■ DATA LISTING ■
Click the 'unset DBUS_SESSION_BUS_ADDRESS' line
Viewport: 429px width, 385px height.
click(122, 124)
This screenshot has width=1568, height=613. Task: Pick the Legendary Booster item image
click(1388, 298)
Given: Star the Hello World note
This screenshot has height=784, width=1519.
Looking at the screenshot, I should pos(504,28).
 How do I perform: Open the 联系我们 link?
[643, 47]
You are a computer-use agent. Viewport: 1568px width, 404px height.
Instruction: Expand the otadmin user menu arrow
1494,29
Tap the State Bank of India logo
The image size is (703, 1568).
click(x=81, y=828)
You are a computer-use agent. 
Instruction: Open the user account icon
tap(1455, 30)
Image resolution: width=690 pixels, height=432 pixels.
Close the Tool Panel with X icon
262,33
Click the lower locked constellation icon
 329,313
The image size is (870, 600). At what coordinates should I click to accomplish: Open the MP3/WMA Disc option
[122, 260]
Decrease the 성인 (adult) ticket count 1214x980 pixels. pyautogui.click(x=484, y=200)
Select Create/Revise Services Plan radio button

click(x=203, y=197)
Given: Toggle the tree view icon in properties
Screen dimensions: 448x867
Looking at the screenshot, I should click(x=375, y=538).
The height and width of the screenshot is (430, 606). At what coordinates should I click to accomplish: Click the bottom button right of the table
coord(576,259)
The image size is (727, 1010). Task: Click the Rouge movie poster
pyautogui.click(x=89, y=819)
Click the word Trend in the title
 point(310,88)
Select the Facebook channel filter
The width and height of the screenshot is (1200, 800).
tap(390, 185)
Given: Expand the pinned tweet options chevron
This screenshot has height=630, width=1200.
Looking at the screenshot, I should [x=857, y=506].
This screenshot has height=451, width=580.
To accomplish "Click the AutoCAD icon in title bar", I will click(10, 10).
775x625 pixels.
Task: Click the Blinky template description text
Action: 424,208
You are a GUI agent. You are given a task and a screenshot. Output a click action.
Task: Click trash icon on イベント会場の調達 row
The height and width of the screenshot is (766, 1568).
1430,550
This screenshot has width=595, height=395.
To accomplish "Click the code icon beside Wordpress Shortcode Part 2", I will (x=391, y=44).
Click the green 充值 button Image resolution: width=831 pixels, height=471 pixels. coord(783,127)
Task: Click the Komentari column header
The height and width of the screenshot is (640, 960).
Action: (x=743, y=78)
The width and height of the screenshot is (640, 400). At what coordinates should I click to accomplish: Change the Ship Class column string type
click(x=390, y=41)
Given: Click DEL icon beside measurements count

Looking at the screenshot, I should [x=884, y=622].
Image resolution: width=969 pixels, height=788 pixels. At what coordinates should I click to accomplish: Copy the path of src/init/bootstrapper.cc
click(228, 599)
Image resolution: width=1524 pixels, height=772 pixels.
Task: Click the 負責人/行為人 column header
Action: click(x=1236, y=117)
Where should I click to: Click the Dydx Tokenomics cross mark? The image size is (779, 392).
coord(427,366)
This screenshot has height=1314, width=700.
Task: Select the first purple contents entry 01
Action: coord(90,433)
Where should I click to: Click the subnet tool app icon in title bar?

■ THE TASK ■
Only the lines holding the word "computer" belong in the answer; copy them from the listing above.

■ COMPLETED EXERCISE ■
You are a computer-use agent. Viewport: 1568px width, 404px height.
You are a computer-use agent. 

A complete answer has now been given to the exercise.